Crayfish were once so plentiful in Alsatian waters that soups like this one, served at L'Écrevisse in Brumath, were common. Today, much of the crayfish eaten in Alsace is imported from the U.S.
3 3/4 lbs. live crayfish, rinsed
2 tbsp. canola oil
1/2 cup cognac
2 stalks celery, chopped
1 medium carrot, peeled and chopped
6 cloves garlic, peeled and finely chopped
2 tbsp. tomato paste
7 cups fish stock
5 sprigs fresh thyme
3 bay leaves
1 1/2 tsp. arrowroot
1 cup crème fraîche
Salt and freshly ground black pepper
2 tbsp. finely chopped fresh chives
1. Bring a large pot of water to a boil over high heat. Add crayfish, cook for 5 minutes, then drain and run under cold water. Remove meat from tails, reserving shells. Devein crayfish as you would shrimp: Run a paring knife along back of tail and lift out and discard intestine. (This is easiest under running water.) Set meat aside.
2. Heat oil in a large pot over medium-high heat. Add shells and cook, stirring, for 3 minutes. Add cognac, then carefully ignite cognac with a long-handled match. (Keep lid handy so flame can be extinguished if necessary.) Allow alcohol to burn off, about 1 minute. When flame has died down, reduce heat to medium and add celery, carrots, and garlic. Cook, stirring, until vegetables are soft, 10-15 minutes.
3. Reduce heat to medium-low, stir in tomato paste, and cook, stirring, for 2 minutes. Add stock, thyme, bay leaves, and 1 cup water. Simmer for 30 minutes.

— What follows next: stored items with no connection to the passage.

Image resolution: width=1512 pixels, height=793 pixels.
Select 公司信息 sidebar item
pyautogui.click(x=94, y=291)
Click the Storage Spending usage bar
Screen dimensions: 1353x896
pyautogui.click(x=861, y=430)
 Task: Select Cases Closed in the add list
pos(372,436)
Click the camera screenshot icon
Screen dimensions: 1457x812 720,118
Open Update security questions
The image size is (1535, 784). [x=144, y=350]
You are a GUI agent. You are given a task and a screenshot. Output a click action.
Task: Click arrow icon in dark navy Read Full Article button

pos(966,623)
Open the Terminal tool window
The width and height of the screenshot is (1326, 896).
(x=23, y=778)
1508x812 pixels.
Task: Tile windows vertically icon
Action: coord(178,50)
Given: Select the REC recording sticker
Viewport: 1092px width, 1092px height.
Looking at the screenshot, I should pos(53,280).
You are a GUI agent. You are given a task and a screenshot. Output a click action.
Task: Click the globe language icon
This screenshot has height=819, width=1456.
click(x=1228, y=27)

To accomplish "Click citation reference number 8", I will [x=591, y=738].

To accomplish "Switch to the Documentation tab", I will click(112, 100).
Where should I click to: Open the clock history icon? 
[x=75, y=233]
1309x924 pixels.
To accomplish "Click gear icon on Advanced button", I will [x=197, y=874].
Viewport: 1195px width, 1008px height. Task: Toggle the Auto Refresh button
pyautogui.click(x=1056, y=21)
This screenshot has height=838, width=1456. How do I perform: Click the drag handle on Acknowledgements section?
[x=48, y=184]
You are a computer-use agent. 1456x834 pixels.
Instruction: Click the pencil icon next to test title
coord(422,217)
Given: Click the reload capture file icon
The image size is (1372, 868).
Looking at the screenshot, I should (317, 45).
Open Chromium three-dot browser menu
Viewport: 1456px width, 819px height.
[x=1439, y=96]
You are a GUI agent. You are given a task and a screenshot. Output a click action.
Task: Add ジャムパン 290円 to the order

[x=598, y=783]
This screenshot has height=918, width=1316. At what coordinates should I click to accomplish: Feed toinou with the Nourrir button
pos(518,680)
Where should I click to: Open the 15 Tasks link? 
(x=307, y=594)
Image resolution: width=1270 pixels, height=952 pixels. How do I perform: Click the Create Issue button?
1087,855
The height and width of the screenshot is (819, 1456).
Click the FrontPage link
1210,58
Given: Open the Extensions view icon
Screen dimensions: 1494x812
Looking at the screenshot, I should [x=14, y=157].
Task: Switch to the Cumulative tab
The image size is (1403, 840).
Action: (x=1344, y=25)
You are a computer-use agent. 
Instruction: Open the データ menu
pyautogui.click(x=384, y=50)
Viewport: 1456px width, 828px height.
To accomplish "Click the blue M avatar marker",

4. Strain soup through a fine sieve, discarding shells, herbs, and vegetables. Return soup to pot and simmer over medium heat for 15-20 minutes. Ladle 1/2 cup of soup into a small bowl, stir in arrowroot, mix until dissolved, then whisk thickened mixture into soup. Simmer for 1-2 minutes, reduce heat to medium-low, then whisk in crème fraîche. Season with salt and pepper, stir in crayfish meat, and simmer until heated through, about 2 minutes. Serve warm, garnished with chives.